__What the task requires__:
Retrieve all lines below that have the string "will".
____________
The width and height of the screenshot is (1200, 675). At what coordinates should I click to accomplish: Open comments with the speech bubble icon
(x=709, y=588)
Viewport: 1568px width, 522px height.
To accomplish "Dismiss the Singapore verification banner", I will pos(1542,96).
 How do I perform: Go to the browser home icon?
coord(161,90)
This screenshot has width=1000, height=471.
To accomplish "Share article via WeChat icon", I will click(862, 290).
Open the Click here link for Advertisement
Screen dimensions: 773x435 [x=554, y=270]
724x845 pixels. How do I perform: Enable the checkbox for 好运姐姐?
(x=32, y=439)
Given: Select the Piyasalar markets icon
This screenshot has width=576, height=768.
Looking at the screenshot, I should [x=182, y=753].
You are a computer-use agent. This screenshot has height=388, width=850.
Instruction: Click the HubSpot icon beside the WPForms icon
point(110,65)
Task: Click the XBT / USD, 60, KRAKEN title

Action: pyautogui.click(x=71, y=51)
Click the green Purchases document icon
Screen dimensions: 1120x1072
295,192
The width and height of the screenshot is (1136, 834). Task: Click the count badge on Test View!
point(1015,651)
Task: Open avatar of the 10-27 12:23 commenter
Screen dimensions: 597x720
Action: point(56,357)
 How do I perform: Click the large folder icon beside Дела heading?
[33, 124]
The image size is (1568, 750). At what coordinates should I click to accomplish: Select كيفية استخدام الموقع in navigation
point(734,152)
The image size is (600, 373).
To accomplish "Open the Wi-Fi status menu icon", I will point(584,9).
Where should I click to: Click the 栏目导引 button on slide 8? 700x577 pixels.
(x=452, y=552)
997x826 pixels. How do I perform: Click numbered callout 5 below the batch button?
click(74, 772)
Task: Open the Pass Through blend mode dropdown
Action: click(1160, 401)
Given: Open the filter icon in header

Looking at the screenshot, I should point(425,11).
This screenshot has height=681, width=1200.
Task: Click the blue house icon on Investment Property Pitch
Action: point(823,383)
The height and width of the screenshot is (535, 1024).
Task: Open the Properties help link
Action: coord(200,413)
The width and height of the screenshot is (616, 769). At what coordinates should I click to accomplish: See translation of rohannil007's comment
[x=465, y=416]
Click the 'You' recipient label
____________
__Solution__:
To accomplish "Dismiss the Singapore verification banner", I will pos(1542,96).
To accomplish "Share article via WeChat icon", I will click(862, 290).
To accomplish "Open the Wi-Fi status menu icon", I will point(584,9).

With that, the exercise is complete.